Reappraisal of the Role of Anti‐i in Haemolytic Anaemia in Infectious Mononucleosis

Abstract

Summary. Current literature implies that haemolytic anaemia in infectious mononucleosis is regularly caused by the temporary production of high thermal amplitude cold agglutinins of anti‐i specificity. More recently, Capra et al (1969) suggested interaction between IgG anti‐i and anti‐IgG antibodies as the cause of haemolytic anaemia in infectious mononucleosis. A detailed serologic evaluation of three patients during moderate to severe haemolytic anaemia in infectious mononucleosis revealed high thermal amplitude anti‐i in only one. This patient's direct antiglobulin test (DAT) was negative using anti‐IgG but was 3 + using anti‐C₃ and ‐C₄. The serum antibody titre against cord or adult Oi cells was 512 at 4°C and 4 at 31°C. The anti‐i was inhibited by mercaptoethanol, and anti‐IgG was not found in the patient's serum.

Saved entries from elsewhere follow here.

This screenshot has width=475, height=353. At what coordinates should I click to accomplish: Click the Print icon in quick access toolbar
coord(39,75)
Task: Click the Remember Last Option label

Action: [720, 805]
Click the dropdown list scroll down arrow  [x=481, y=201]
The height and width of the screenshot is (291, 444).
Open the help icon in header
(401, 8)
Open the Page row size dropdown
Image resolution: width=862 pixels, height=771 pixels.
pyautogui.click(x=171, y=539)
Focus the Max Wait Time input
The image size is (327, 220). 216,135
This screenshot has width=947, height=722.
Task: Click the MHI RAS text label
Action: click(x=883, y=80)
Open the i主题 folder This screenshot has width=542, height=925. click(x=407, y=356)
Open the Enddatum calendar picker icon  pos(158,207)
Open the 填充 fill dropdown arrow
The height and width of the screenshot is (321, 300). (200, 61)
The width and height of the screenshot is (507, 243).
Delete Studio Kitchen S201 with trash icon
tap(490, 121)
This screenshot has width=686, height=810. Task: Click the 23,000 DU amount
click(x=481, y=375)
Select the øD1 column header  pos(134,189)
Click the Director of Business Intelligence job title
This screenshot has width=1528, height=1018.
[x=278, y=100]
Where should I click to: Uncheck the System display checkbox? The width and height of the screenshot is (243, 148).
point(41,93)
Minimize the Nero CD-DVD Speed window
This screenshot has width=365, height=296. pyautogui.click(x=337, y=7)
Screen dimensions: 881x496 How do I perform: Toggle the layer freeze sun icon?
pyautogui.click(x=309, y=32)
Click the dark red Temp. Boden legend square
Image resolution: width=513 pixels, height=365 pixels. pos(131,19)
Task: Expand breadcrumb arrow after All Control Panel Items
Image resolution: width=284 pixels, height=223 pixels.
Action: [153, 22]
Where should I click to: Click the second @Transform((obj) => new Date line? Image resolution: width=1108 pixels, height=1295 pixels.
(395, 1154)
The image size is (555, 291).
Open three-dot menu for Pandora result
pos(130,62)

Patient 2 had a negative DAT and patient 3 had a 2 + DAT using anti‐C₃ and anti‐C₄. Anti‐i was present only in low titre at 4°C and was unreactive at 20°C. It was inhibited by mercaptoethanol. These patients' sera contained anti‐IgG antibodies. In none of our patients were warm autoantibodies detected. This data demonstrates that haemolytic anaemia in infectious mononucleosis is not necessarily associated with high thermal amplitude anti‐i. Further, since the anti‐i antibodies in patients 2 and 3 were of low titre, were inhibited by mercaptoethanol, and did not react at physiologic temperatures, the mechanism of haemolysis in these patients does not seem related to the interaction of anti‐IgG and IgG anti‐i antibodies. Further work is necessary to clarify the mechanism of haemolytic anaemia in infectious mononucleosis.